# Snaring hogs.



## blue91wrangler (Apr 7, 2011)

I know this is the section for hunting with dogs, but I couldn't find a better place to post it. I'm looking for any advice on snaring hogs. I've got almost everything ready to start, but any pointers would be greatly appreciated. Where I want to snare, I can't go in with dogs as much as I would love to, and I don't have the money for a good trap. Plus snaring sounds pretty fun. I plan on souring corn, are there other "baits" that may work better than corn? Usually that's all I have used for the trail cam to check out what all I had there. Got a couple big boys and lately there has been an abundance of sows and little ones. I'd like to get atleast one good one to put on the wall but other than that I'm just looking to get meat and get the population down. Thanks in advance.


----------



## benosmose (Apr 7, 2011)

You are gonna catch a deer unless you are using a foot snare.If u do it wont be alive when u get there .I think you have to be next to water for it to be legal not sure though.


----------



## blue91wrangler (Apr 7, 2011)

Even if I have "bait" out that deer won't mess with? We have 10x the number of hogs that we have deer anyway. So I wasn't even concerned with catching a deer. But how do I need to set it up for a leg?


----------



## benosmose (Apr 7, 2011)

I read the rules you cant snare anything but a beaver in ga better just get you some hog panels and build yourself a trap or either hunt them with dogs


----------



## blue91wrangler (Apr 7, 2011)

I'll take my chances. I can't hunt this property with dogs, not allowed, it's not that I don't want to. I love hunting hogs with dogs, done it enough to be HOOKED! But there are times and places where you have to go to plan B. And I just thought my chances would be better setting about 5-6 snares as opposed to building one trap. And since hogs are a nuisance why would snaring be such a big deal? There are not supposed to be any dogs on the property, period! I'll put deer stops on the snares.


----------



## HawgWild23 (Apr 8, 2011)

why don't you hunt them with a gun or bow.


----------



## lungbuster123 (Apr 8, 2011)

blue91wrangler said:


> *I'll take my chances. *I can't hunt this property with dogs, not allowed, it's not that I don't want to. I love hunting hogs with dogs, done it enough to be HOOKED! But there are times and places where you have to go to plan B. And I just thought my chances would be better setting about 5-6 snares as opposed to building one trap. *And since hogs are a nuisance why would snaring be such a big deal?* There are not supposed to be any dogs on the property, period! I'll put deer stops on the snares.

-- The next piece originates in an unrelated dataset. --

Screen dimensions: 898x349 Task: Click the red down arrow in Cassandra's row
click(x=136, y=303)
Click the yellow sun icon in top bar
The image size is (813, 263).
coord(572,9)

It's the law abide by it or suffer the consequences...

The law wont cut you any slack for ignorance.


----------



## blue91wrangler (Apr 8, 2011)

Well part of my posting on here was because I was unsure
Of the law. And I am well aware that ignorance is no defense, 
I have a job that deals with the law everyday. And I fully expect
that if I break the law, that I pay the consequences just like everyone
else whether it be hog hunting or deer hunting or speeding. 
But now I know what everyone on here is saying and I will do
some more checking with GW's that I know before I place a snare
in the woods. But thanks Lungbuster for pointing that out to me.


----------



## deadgame (Apr 17, 2011)

Im an adc trapper and i promise ol gw will be mighty Edited to Remove Profanity ----Edited to Remove Profanity ----Edited to Remove Profanity ----Edited to Remove Profanity ----Edited to Remove Profanity ----Edited to Remove Profanity ---- about snaring hogs


----------



## blue91wrangler (Apr 17, 2011)

Well deadgame, seems your post was slightly edited, shoot me that message in a pm so I can get the full effect. I'm not trying to start anything, but if you read my last post it said that I was going to do some double checking before ordering any snares, but thanks for your input, it will be taken into consideration.


----------



## 3.5 YR-OLD BAMBI (May 29, 2011)

but they use snares on hogs gone wild!!!


----------



## Flaustin1 (May 29, 2011)

I assure you you dont have to double check.  The only animal you can legally snare in Ga. is beaver and your snares have to be within 10 Ft. of water.


----------



## blue91wrangler (May 31, 2011)

3.5 YR-OLD BAMBI said:


> but they use snares on hogs gone wild!!!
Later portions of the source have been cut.